Students in lecturer Scott Sorrell’s Marketing for Entrepreneurs course — Marketing 462 — often are asked to think outside the box and outside the classroom. In fact, it’s more like an obstacle course at times.
Each semester, small teams of students ‘speed date’ potential clients in a quick round of questions and answers, and then spend a semester guided by a Titan mentor, researching and crafting a plan to boost that company’s revenue, social media presence, branding or search engine optimization. Lorenzo Bizzi, assistant professor of management, guides similar teams in the graduate capstone course for the master’s degree in business administration.
The schedules, requirements and even the clients can be challenging. Weekly meetings with the Orange County companies can set a pace at a crawl or a steady climb, and detailed, well-researched reports are the hurdles along the path.
“I’m extremely demanding and I don’t settle for excuses,” Sorrell says. “Students tell me this is the hardest class they’ve ever taken.”
Sorrell seems satisfied with the title if it means his students walk away ready to run a marketing campaign, and, better yet, ready to hit the ground running for a potential employer or their own startup business.
“They’re getting ready to launch into the real world. If they don’t have the skill to deal with the challenges they’re going to fold at the first hiccup or disappointment,” he says. “Every obstacle is a chance to learn and grow and find a new way. I teach them about it, but it’s when they actually experience it — that’s when the learning comes in.”
The teams work with banks, dentists, app developers and many emerging entrepreneurs, some who require confidentiality agreements. Each client — often referred by the Mihaylo College for Business and Economics’ Center for Entrepreneurship — hopes the experience sets a course for future success and growth in business.
The graduate students in Bizzi’s Business Strategy capstone course are preparing for a not-so-distant future. Consulting is the first choice of MBA graduates, he said.
“The students acquire critical thinking, problem solving and teamwork skills, which are simply the most important skills employers desire in graduate students,” he said. “They work a lot of hours on the project, several hundreds. They go to the clients, listen to their problems and devise practical, actionable and concrete solutions that impact the profitability of companies.”
Coached by their mentors, the consultants gain confidence and skills to research and promote their marketing plans, said mentor and alumnus Rick Balzer, ‘93 (B.A. business administration-marketing) president of IntelesysOne, in Ontario.
“It’s a true look at the inner workings of the business world,” Balzer said. “There is no substitute for real-world experience. I wish I had a class like this in my college days.”
Sanjay Patel said partnering with student consultants gave Commercial Bank of California an opportunity to work with informed minds and to gain fresh ideas on relating to customers.
“We learned to do things differently, things we have not tried before, and that gives us the opportunity to try a new way of thinking around our marketing and sales opportunities,” said Patel, vice president of analytics and innovation for the bank.

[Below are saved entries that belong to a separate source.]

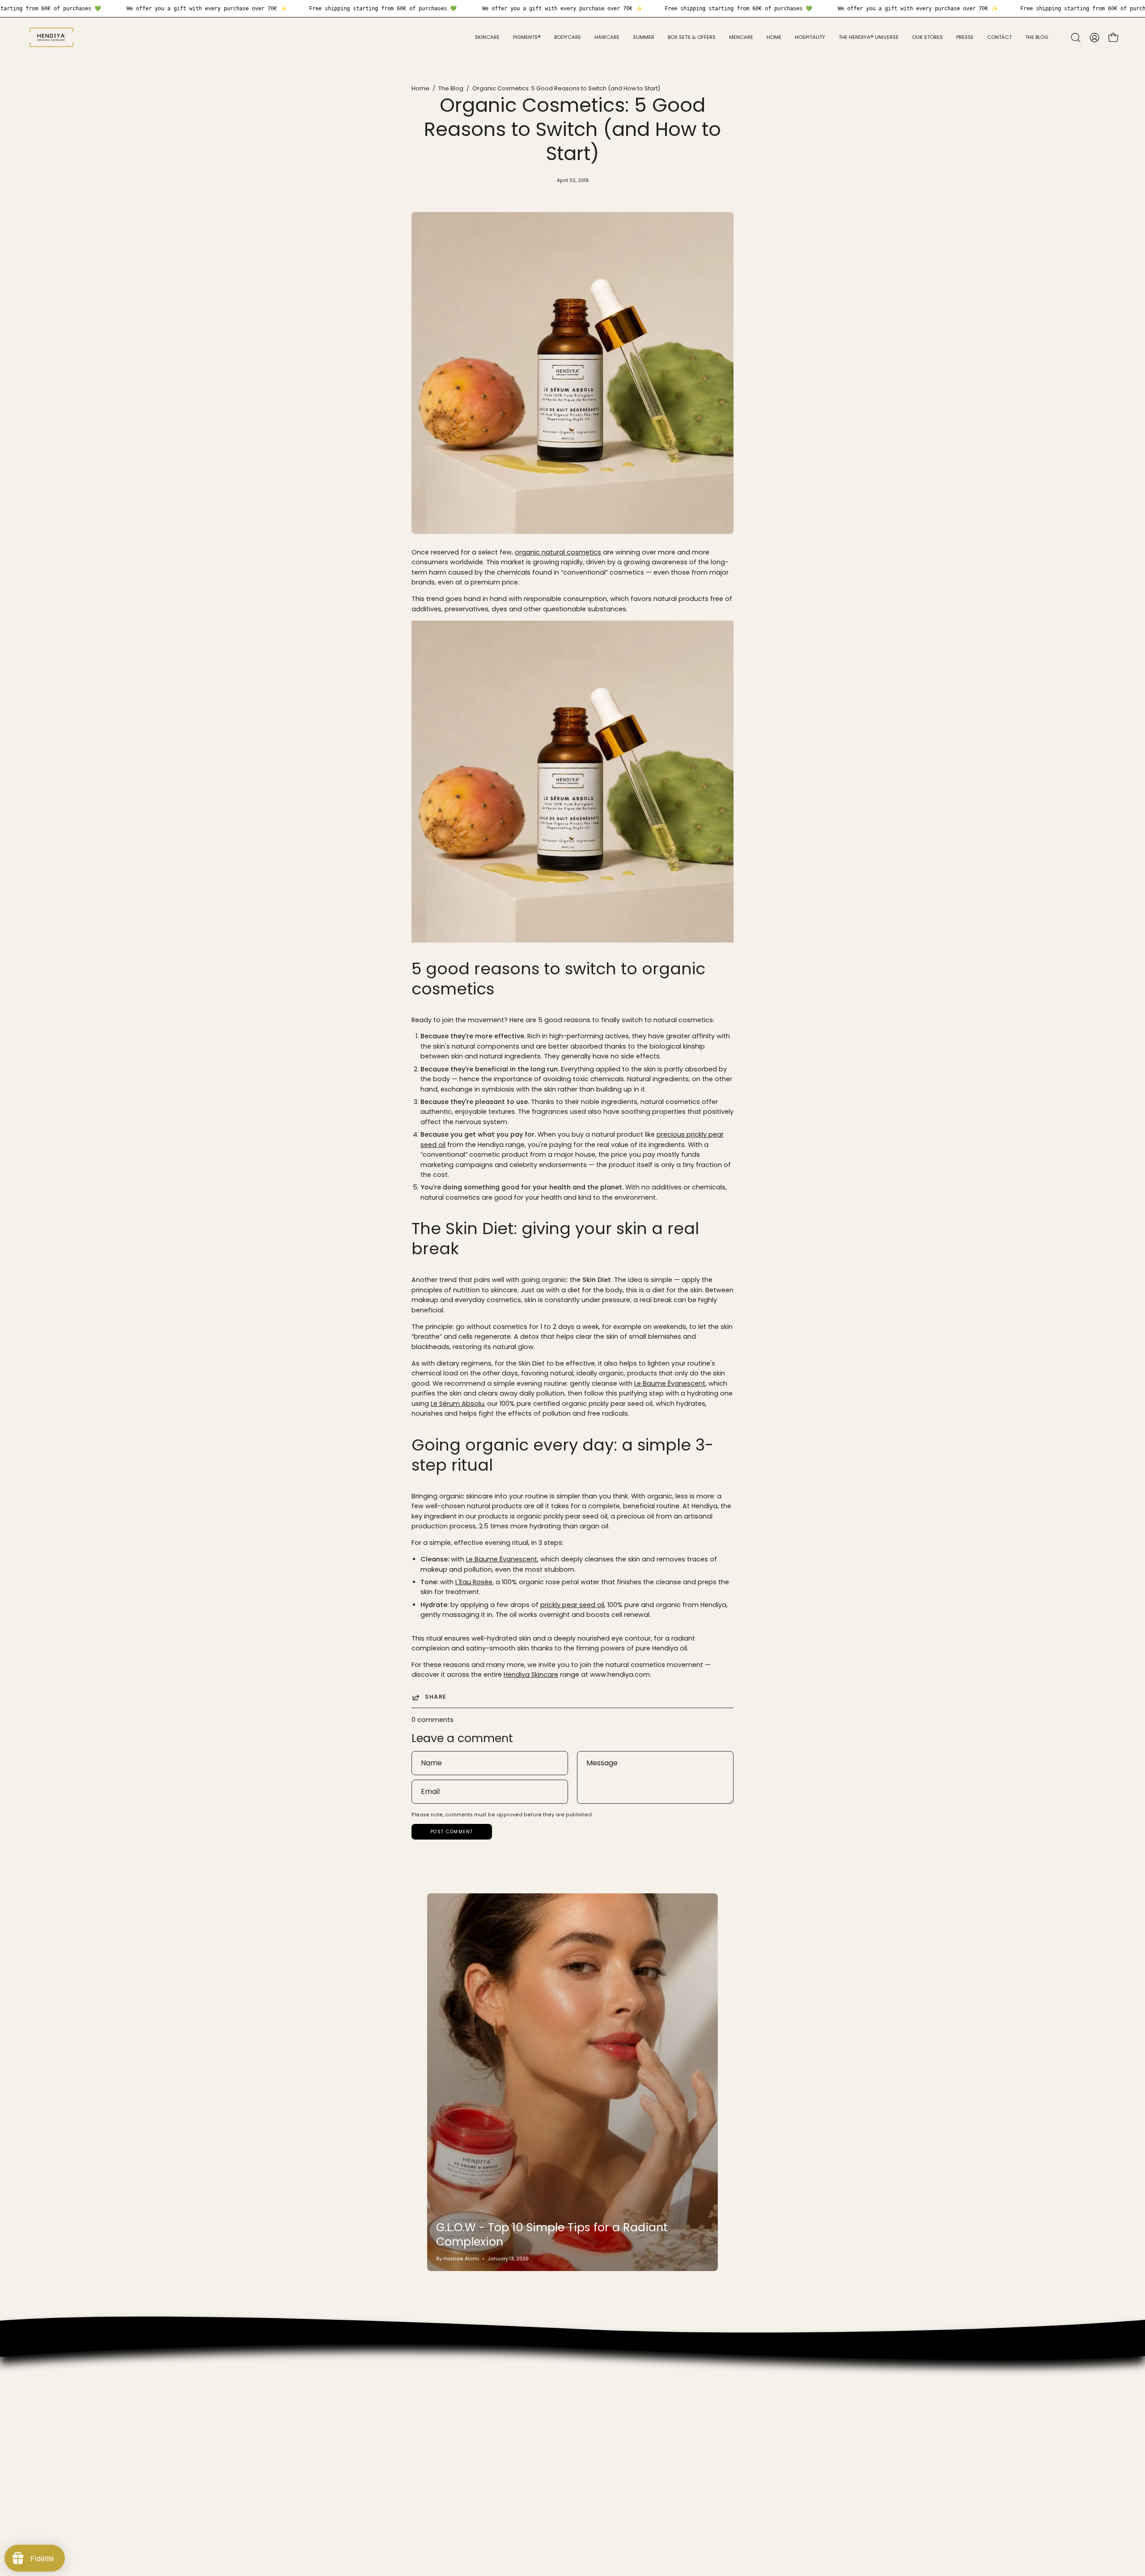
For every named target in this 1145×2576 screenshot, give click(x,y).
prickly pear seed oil (572, 1604)
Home (420, 88)
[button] (1075, 37)
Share (436, 1697)
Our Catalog (297, 2386)
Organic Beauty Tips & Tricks (323, 2453)
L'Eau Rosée (473, 1582)
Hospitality (294, 2400)
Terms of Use (298, 2479)
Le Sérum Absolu (457, 1403)
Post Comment (451, 1831)
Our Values (295, 2373)
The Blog (450, 88)
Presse (287, 2413)
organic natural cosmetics (558, 552)
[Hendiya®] (51, 37)
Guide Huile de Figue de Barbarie (329, 2427)
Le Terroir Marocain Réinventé (324, 2440)
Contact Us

The clients retain a student as a marketing consultant or a freelancer from one in four projects, Sorrell boasts.
Donny Ritcharoen, ‘18 (B.A. business administration-entrepreneurship) worked on a team that revamped the marketing plan for Keller Williams in Irvine. The team redesigned logos and websites, developed a new, dynamic social media presence and strategic advertising campaign and improved rankings and the quality of online search results using search engine optimization — all on a tight deadline.
“Each group project is assigned a real company with real deliverables that matter,” he said. “The real-world experience before graduating gives students a leg up on the competition for jobs.”